Small, unsuspecting and quaintly beautiful, it sits on the vanity dresser of my parent’s bedroom. While only the size of a mandarin orange and filled with colourful swirls within, what’s most noteworthy is its weight – I am forever surprised by its heft, every time I pick it up. Made of solid glass, it has endured for three decades now, with nothing more than a few surface scratches and a chip missing (made by yours truly)– it is an apt representation of the love of my parents. Created in the white hot heat of youth, it began as any love, passionate, fragile and mutable. As the decades passed, it began to solidify and become this dense, and fortified structure that could withstand all the bumps and falls of life. It would take something catastrophic for that apple to be broken apart.

My parents worked in a communal factory as teenagers, courtesy of Chairman Mao. Apparently my grandparents knew of each other, which may have resulted in their working in the same sector. It appears that my father noticed my mother and she piqued his interest. Unfortunately, his interest was not reciprocated.

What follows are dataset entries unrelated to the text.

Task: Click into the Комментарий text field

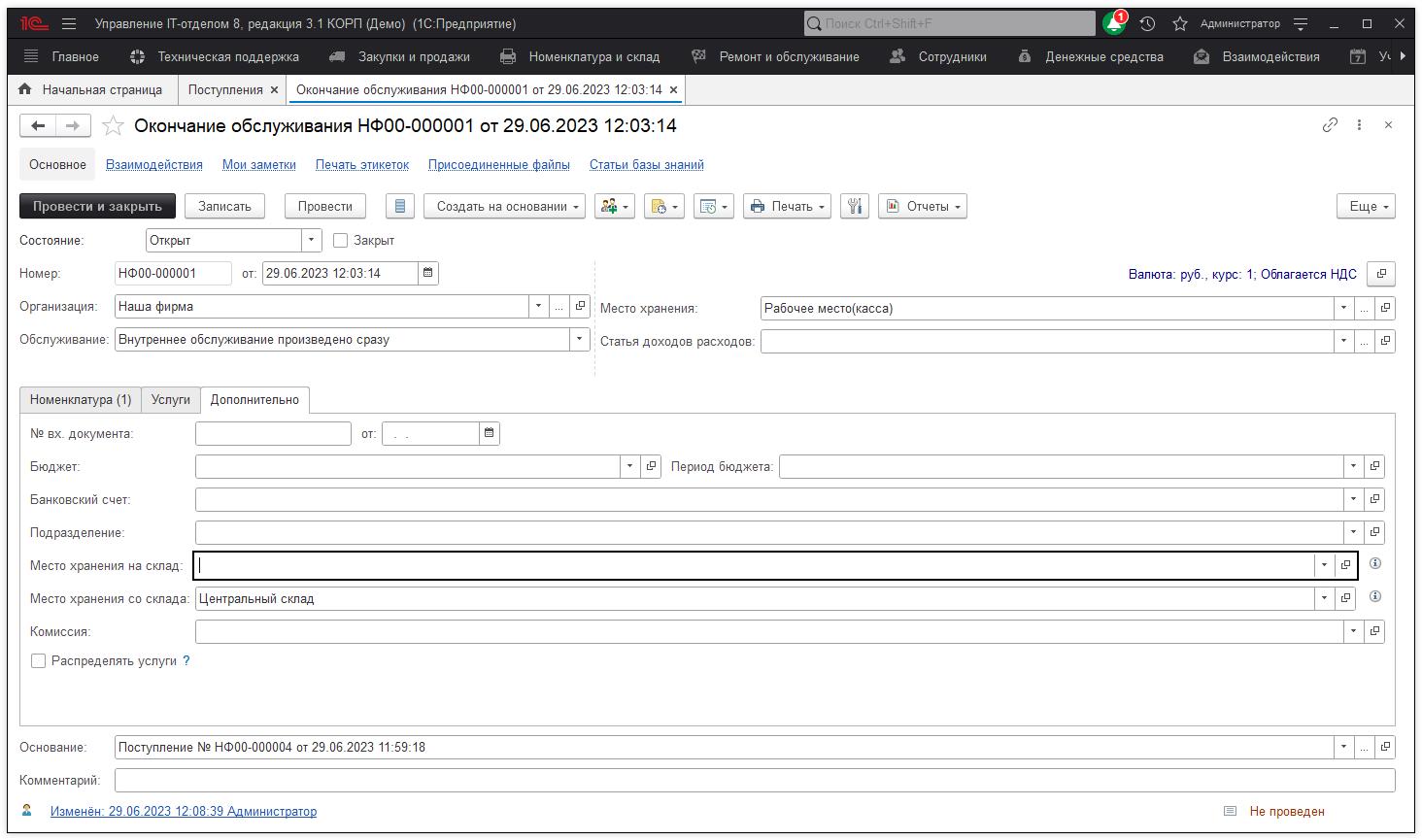Action: (754, 781)
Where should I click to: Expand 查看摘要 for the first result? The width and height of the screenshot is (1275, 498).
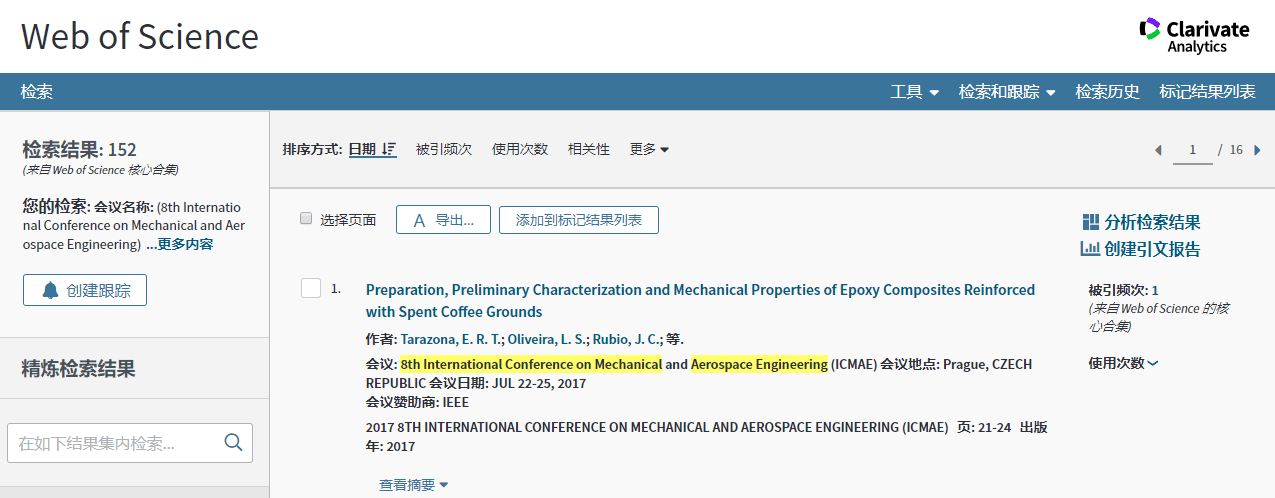coord(413,485)
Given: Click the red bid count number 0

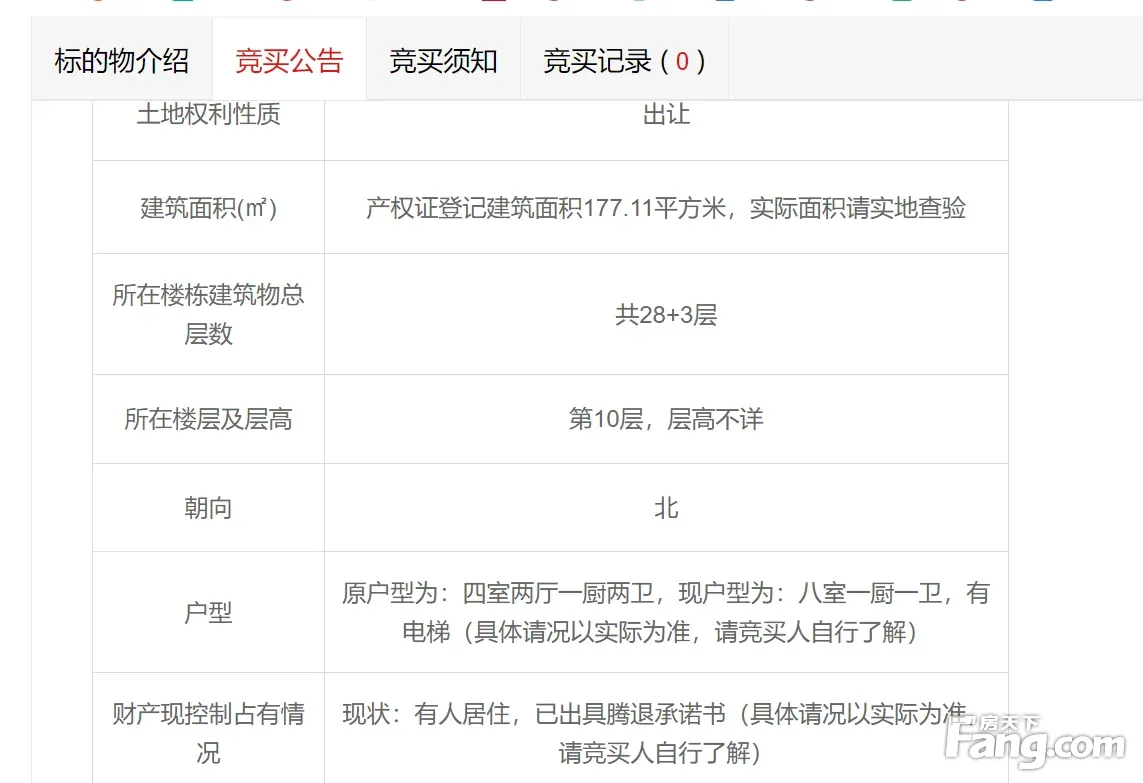Looking at the screenshot, I should 682,62.
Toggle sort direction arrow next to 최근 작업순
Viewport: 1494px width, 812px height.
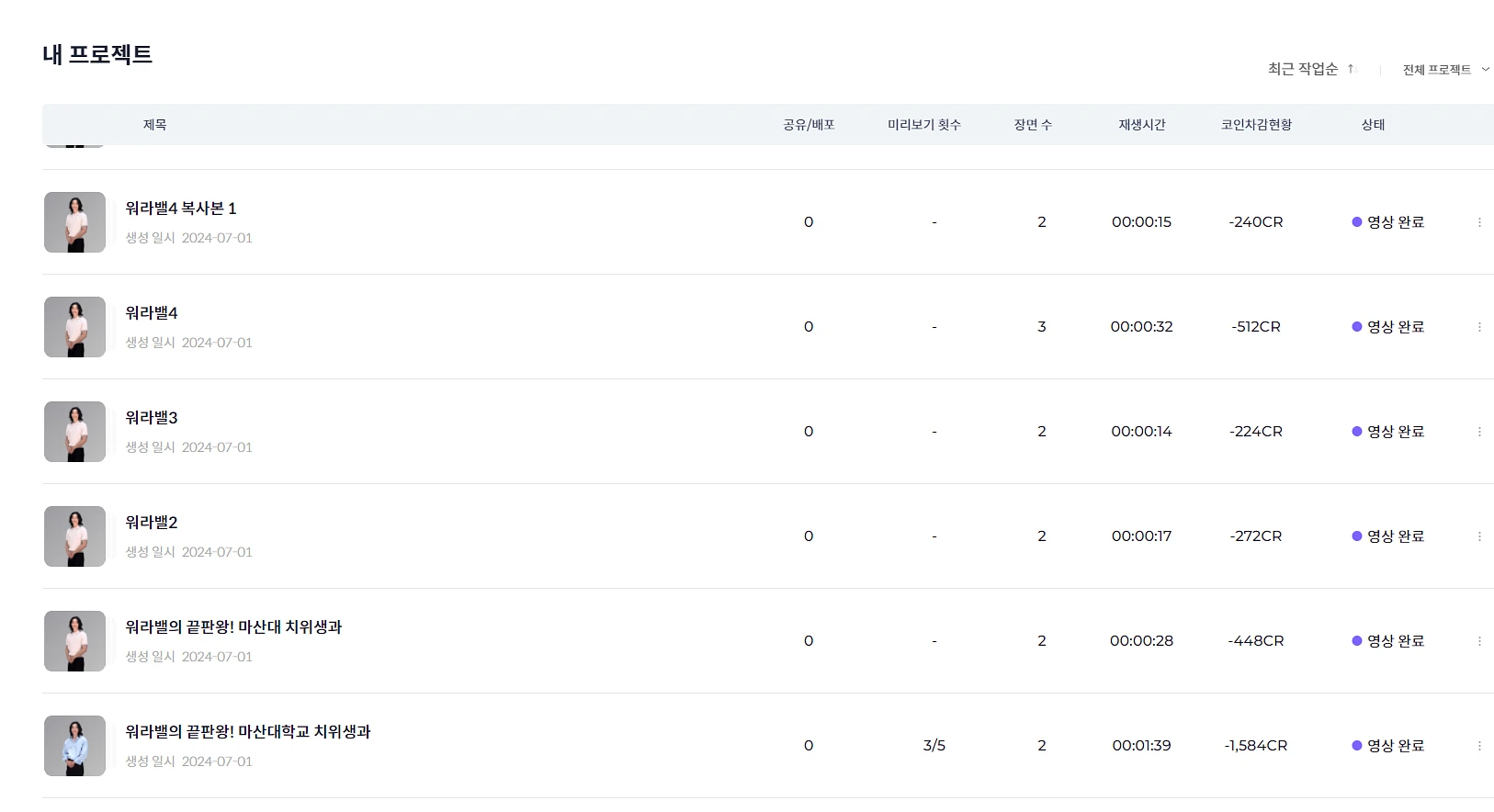coord(1352,69)
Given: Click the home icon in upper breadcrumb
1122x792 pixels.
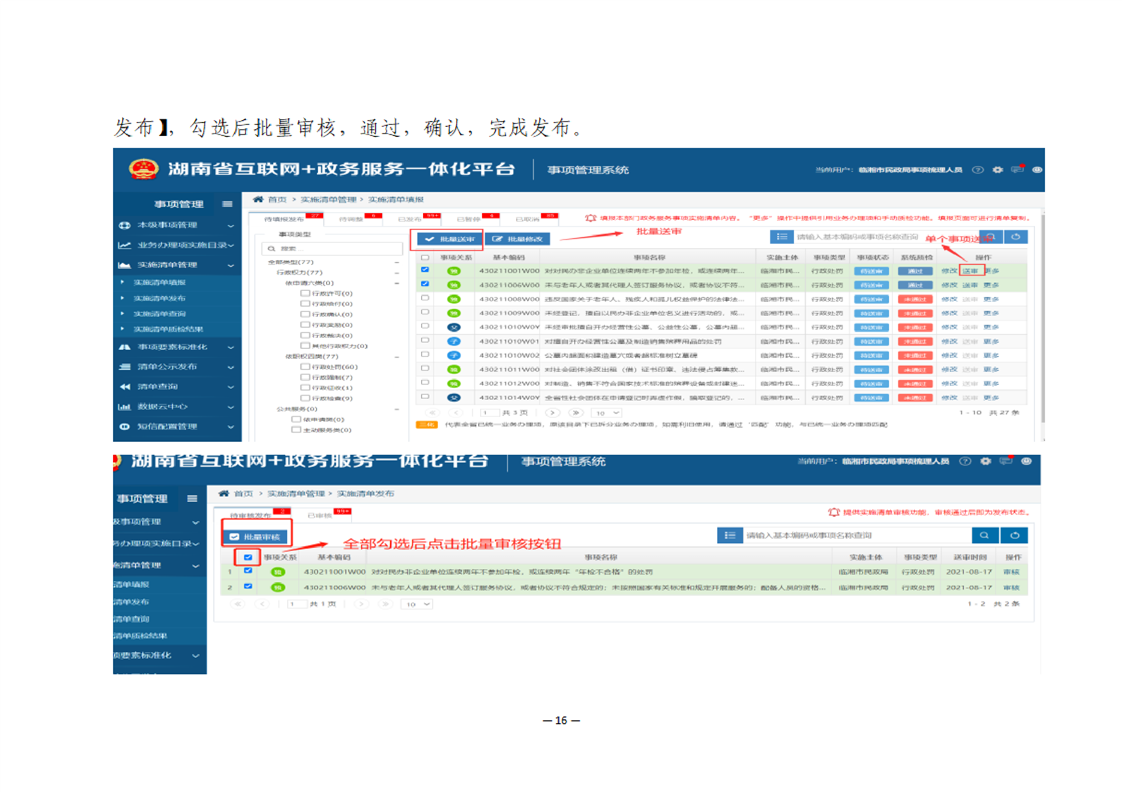Looking at the screenshot, I should pyautogui.click(x=258, y=200).
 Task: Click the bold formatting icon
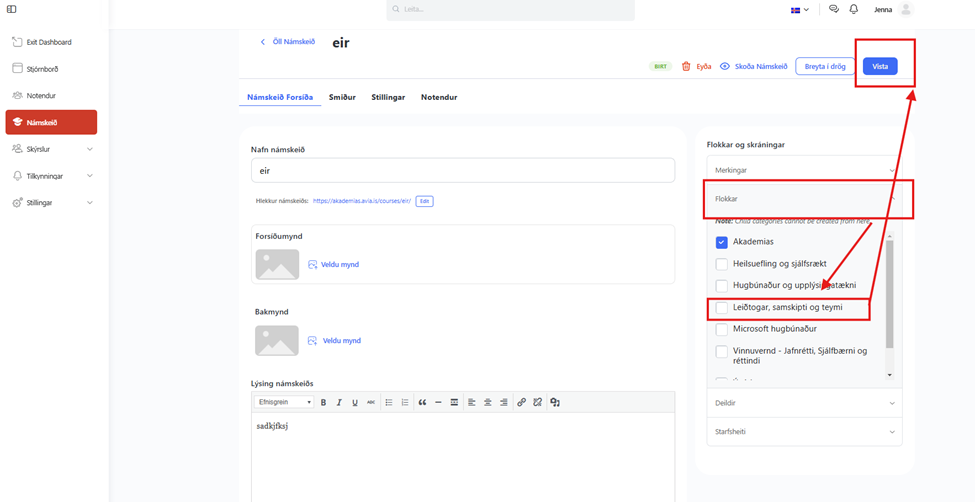[323, 402]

Every day while my mother worked, this irritating 18 year old boy would harass her.

Vegetables thrown at her, verbal taunts, what the fuck was his deal?

I guess my dad took lessons of romance from a five year old; this was his unorthodox way of showing interest in this skinny girl who worked down the assembly line from him. This subtle courtship went on for some time, and her patience grew more and more thin with each passing bok choy thrown at her head.

The straw that broke the camel’s back was when my dad was doing his daily harassment of my mother, and twisted her arm behind her back. Brimming with pain and anger, she managed to wriggle free enough to turn around and enact her revenge.


My 74-pound, 5-foot-2 mother swung around and cracked my father right in the face.

All of the rest is conjecture, but I imagine he stumbled back with shock.

And then, there was blood.

Turns out my dad’s a bleeder, even when he takes a haymaker from a woman who barely weighs more than a nine year old. So, blood gushing out of his face, my mom realized what a terrible mistake she’s made.

I’d imagine she ran off and cried. She tends to be a bit of a crybaby, and that’s kind of her thing. After she cooled down, she told me that she went to the market and came across a glass apple.

In fact, she came across two.

Turns out my mom is where I get my raging asshole tendencies, and bought two glass apples, one for her crush, and a smaller one for my father. Her apology to him was meant to be an afterthought, a metaphorical shrug, as it were.

It seems that this second-place gift ended up smoothing things over, and then some.

Every time I look at that apple, I’m reminded of how my parents met, as this little glass toy is the lynchpin to that story. Resemblance to my parents is one thing, but nothing else represents the core facets of my personality better than this glass gift; what a beautiful symbol of my father’s childlishness and my mother’s killer left hook.